The Conversation features an article by Amy Bhatt, author of the forthcoming High-Tech Housewives, and UMBC colleague Dillon Mahmoudi about the likely effects of Amazon’s HQ2 on local diversity, equity, and quality of life.


Somatosphere publishes a book forum on Tracing Autism by Des Fitzgerald.

New Books

American Sabor: Latinos and Latinas in US Popular Music / Latinos y latinas en la musica popular estadounidense
By Marisol Berríos-Miranda, Shannon Dudley, and Michelle Habell-Pallán
Translated by Angie Berríos Miranda

With side-by-side Spanish and English text, this book traces the substantial musical contributions of Latinas and Latinos in American popular music between World War II and the present in five vibrant centers of Latin@ musical production: New York, Los Angeles, San Antonio, San Francisco, and Miami.

Ancient Ink: The Archaeology of Tattooing
Edited by Lars Krutak and Aaron Deter-Wolf

This first book dedicated to the archaeological study of tattooing, presents new research from across the globe examining tattooed human remains, tattoo tools, and ancient art.  Ancient Ink connects ancient body art traditions to modern culture through Indigenous communities and the work of contemporary tattoo artists.


The Art of Resistance: Painting by Candlelight in Mao’s China
By Shelley Drake Hawks

Drawing on interviews with the artists and their families, this art history surveys the lives of seven fiercely independent painters during China’s Cultural Revolution (1966-1976), a time when they were considered counterrevolutionary and were forbidden to paint.


Slapping the Table in Amazement: A Ming Dynasty Story Collection
By Ling Mengchu
Translated by Shuhui Yang and Yunqin Yang
Introduction by Robert E. Hegel

The unabridged English translation of the famous story collection Pai’an jingqi by Ling Mengchu (1580-1644), originally published in 1628.


Many Faces of Mulian: The Precious Scrolls of Late Imperial China
By Rostislav Berezkin

The story of Mulian rescuing his mother’s soul from hell has evolved as a narrative over several centuries in China, especially in the baojuan (precious scrolls) genre.
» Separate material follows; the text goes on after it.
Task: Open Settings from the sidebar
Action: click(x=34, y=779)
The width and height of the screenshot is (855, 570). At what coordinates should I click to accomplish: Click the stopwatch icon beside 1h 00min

This exploration of the story’s evolution illuminates changes in the literary and religious characteristics of the genre.


Forming the Early Chinese Court: Rituals, Spaces, Roles
By Luke Habberstad

This pioneering study of early Chinese court culture shows that a large, but not necessarily cohesive, body of courtiers drove the consolidation, distribution, and representation of power in court institutions.


Down with Traitors: Justice and Nationalism in Wartime China
By Yun Xia

Built on previously unexamined documents, this history reveals how the hanjian (“traitors to the Han Chinese”) were punished in both legal and extralegal ways and how the anti-hanjian campaigns captured the national crisis, political struggle, roaring nationalism, and social tension of China’s eventful decades from the 1930s through the 1950s.


Christian Krohg’s Naturalism
By Oystein Sjastad

The definitive account of Norwegian painter, novelist, and social critic Christian Krohg (1825-1925) and his art.  Sjastad examines the theories of Krohg and his fellow naturalists and their reception in Scandinavian intellectual circles, viewing Krohg from an international perspective and demonstrating how Krohg’s art made a striking contribution to European naturalism.


Sacred to the Touch: Nordic and Baltic Religious Wood Carving
By Thomas A. DuBois

This beautifully illustrated study of six twentieth- and twenty-first-century artists reveals the interplay of tradition with personal and communal identity that characterize modern religious carving in Northern Europe.


Gender before Birth: Sex Selection in a Transnational Context
By Rajani Bhatia

Based on extensive fieldwork, this book looks at how sex selective assisted reproduction technologies in the West and non-West are divergently named and framed. Bhatia’s resulting analysis extends both feminist theory on reproduction and feminist science and technology studies.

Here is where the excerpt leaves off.